### SELECTION

++++++++

Cincinnati Bank Enters Swap With CSFB

Provident Bank, a Cincinnati lender with USD15.7 billion in assets, has entered an interest-rate swap with Credit Suisse First Boston to convert a fixed-rate bond offering its parent company sold recently into a synthetic floater, said Lou Helligrath, v.p. in treasury services in Cincinnati. The bond was sold by holding company Provident Financial Group.

In the swap, Provident receives the 30-year 8.375% coupon on the bond and pays 233.5 basis points over three-month LIBOR. The swap is for the entire amount of the USD75 million deal, which was sold to retail investors. "It reduces the upfront costs right away," Helligrath said of the swap, noting that the rate comes to around 4.20%, saving the bank roughly 400bps. Provident was able to get such a rate because of an embedded call option in the bond, which as part of the swap was sold to CSFB. "We feel that derivatives counterparties give a lot more value to the call option than investors who bought the bond," Helligrath said. He added: "We're buying the option from retail customers and selling it to the Street because they value it much more, especially now with so much volatility."

Provident selects derivatives counterparties from a handful of active swaps dealers and then decides on the basis of price. Standard & Poor's rates Provident Bank BBB. Victoria Harmon, spokeswoman at CSFB in New York, declined comment.

++++++++

### EXTRACTED MATERIAL
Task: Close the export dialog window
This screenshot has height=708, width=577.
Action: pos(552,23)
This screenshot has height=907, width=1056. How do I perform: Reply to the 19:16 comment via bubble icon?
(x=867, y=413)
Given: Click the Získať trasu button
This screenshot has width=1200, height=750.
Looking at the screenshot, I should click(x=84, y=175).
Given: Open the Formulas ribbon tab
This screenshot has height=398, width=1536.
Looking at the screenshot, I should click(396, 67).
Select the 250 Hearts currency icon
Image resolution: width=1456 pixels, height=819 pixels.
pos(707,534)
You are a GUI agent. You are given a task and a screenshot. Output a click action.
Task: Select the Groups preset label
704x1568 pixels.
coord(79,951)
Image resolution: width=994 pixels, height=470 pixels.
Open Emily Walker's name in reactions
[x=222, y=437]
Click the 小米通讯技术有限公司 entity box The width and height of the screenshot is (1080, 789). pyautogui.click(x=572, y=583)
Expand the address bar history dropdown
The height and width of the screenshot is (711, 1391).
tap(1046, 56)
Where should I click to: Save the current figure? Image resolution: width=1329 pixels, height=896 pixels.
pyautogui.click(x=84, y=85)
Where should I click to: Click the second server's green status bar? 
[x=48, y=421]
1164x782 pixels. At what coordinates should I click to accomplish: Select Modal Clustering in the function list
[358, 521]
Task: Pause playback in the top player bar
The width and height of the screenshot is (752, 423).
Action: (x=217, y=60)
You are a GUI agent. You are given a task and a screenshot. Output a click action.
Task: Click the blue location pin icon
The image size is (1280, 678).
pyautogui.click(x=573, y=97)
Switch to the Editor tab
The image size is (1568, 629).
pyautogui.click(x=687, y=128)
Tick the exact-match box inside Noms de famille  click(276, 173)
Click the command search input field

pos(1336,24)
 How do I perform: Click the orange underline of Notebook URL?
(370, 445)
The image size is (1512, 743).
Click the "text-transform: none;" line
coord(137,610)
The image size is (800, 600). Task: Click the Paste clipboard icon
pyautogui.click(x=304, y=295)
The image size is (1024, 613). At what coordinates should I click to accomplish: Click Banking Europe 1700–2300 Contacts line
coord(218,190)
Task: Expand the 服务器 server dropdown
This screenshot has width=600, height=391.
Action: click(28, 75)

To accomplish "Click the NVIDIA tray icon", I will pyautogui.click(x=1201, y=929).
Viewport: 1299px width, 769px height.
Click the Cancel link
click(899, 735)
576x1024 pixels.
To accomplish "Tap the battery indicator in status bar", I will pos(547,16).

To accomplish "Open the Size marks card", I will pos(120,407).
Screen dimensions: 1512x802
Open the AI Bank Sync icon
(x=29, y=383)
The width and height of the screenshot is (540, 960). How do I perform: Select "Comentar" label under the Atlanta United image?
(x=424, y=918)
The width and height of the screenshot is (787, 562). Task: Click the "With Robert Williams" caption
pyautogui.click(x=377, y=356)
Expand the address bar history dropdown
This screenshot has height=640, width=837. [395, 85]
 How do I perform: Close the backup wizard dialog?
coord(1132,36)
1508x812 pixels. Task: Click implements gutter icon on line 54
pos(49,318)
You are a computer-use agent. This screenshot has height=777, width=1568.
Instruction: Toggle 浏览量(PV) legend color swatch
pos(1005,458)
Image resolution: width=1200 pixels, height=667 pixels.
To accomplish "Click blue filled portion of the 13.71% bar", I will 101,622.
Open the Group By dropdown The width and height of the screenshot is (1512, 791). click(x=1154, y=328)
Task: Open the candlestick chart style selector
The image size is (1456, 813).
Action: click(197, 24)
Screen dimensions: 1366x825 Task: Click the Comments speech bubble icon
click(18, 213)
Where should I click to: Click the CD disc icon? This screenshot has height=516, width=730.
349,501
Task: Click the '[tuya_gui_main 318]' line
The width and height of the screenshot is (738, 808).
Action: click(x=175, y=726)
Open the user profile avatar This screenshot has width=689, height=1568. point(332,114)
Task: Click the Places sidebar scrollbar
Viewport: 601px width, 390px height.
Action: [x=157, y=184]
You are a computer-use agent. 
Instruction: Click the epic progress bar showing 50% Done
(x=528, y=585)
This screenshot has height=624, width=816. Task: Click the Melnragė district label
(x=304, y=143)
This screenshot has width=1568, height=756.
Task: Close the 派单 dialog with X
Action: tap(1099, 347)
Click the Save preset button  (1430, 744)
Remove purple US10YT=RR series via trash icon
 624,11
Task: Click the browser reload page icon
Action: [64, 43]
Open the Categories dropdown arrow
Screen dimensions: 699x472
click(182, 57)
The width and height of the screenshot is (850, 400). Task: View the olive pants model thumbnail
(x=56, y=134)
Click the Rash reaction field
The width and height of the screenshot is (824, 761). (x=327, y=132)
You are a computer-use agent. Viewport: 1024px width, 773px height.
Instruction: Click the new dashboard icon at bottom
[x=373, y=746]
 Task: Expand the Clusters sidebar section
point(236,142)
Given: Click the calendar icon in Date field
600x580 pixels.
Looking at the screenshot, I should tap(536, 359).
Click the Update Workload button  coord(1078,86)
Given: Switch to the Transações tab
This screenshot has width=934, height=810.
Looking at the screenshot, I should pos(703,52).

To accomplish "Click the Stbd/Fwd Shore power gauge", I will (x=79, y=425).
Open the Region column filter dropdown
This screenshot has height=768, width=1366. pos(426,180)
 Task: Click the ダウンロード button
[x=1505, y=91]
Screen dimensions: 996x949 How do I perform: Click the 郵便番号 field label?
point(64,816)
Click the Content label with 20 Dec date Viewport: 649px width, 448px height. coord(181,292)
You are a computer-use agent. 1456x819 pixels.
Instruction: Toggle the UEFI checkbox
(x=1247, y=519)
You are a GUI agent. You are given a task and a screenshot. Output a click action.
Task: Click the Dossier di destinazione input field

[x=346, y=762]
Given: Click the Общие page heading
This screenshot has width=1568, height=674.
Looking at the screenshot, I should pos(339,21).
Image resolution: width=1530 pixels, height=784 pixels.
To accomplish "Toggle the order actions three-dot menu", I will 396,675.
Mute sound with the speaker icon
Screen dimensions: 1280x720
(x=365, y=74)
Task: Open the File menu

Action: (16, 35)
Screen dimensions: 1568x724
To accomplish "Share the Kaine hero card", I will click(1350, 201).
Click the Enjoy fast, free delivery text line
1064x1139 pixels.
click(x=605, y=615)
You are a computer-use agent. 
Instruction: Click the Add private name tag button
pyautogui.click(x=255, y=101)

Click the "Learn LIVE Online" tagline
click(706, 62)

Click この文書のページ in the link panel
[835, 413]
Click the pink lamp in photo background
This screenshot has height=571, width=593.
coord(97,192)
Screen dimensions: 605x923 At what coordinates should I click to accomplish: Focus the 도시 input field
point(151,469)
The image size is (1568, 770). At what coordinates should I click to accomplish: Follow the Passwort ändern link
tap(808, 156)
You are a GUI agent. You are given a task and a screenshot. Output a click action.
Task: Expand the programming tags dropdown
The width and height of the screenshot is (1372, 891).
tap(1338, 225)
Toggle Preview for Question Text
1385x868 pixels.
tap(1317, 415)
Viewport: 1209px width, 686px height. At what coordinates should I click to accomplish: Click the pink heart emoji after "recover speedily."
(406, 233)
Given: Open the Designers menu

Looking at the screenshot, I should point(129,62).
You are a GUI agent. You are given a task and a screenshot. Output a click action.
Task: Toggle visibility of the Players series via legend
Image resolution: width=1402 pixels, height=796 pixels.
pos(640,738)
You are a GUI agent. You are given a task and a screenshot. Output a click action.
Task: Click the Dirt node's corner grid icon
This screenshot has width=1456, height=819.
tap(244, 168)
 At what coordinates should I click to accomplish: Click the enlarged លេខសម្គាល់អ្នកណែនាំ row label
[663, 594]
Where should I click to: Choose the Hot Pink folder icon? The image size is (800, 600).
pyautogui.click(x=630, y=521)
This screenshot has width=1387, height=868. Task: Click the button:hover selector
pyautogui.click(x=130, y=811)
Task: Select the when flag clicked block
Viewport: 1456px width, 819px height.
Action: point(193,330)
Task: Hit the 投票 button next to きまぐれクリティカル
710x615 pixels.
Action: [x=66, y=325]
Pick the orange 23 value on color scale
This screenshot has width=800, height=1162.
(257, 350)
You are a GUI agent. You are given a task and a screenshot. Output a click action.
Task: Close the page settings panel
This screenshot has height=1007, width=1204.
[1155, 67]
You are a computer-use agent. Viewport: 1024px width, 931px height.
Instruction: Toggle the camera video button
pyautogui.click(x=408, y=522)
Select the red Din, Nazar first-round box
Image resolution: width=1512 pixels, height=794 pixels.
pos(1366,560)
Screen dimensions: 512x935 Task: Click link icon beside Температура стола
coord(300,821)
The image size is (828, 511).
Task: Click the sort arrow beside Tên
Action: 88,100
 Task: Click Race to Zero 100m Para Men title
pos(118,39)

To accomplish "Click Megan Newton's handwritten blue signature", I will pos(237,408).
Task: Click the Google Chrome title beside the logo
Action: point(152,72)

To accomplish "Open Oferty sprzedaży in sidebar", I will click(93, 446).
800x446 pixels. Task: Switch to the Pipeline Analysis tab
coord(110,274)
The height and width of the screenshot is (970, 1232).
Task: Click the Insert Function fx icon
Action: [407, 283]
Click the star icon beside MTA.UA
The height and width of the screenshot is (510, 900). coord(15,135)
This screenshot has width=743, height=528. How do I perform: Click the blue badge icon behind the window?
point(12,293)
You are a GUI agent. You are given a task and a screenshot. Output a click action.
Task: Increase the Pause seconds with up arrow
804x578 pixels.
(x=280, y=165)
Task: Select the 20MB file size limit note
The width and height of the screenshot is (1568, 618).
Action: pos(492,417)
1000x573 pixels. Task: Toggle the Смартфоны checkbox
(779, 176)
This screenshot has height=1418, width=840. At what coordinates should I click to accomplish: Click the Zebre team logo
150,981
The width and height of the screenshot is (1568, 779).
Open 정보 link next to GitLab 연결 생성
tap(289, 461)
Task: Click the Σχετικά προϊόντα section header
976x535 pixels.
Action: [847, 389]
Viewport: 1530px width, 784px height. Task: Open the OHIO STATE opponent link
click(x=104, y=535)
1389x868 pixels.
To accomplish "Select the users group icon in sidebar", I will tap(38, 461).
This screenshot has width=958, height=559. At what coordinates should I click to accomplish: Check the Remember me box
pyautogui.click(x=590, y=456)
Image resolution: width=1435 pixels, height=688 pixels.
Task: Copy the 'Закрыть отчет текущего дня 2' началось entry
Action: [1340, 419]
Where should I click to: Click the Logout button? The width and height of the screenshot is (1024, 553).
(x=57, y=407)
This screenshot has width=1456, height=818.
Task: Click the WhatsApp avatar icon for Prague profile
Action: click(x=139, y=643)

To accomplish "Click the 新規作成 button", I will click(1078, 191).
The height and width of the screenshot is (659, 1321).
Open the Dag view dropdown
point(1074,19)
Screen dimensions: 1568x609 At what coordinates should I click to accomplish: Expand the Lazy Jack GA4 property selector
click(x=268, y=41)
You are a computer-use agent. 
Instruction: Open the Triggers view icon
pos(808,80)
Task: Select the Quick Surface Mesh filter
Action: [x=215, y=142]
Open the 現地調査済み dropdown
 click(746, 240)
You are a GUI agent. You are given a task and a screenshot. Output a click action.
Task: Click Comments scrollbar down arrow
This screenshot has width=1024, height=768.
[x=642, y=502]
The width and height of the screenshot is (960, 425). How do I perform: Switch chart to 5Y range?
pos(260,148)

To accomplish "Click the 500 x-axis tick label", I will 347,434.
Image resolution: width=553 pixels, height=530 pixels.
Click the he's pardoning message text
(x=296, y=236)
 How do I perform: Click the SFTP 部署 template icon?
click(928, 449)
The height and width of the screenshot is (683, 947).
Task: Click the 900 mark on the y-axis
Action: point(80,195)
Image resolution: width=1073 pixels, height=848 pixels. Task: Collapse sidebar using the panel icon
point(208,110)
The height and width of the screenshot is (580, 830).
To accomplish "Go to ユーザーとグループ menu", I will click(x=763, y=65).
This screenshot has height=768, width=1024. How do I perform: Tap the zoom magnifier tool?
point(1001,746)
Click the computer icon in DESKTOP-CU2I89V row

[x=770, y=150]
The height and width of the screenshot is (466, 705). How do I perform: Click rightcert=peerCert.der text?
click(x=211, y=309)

++++++++

### WHAT THE EXERCISE ASKS
List every company or financial firm named in the article about the Cincinnati bank's swap.

### RESPONSE TO THE TASK
- Provident Bank
- Credit Suisse First Boston (CSFB)
- Provident Financial Group
- Standard & Poor's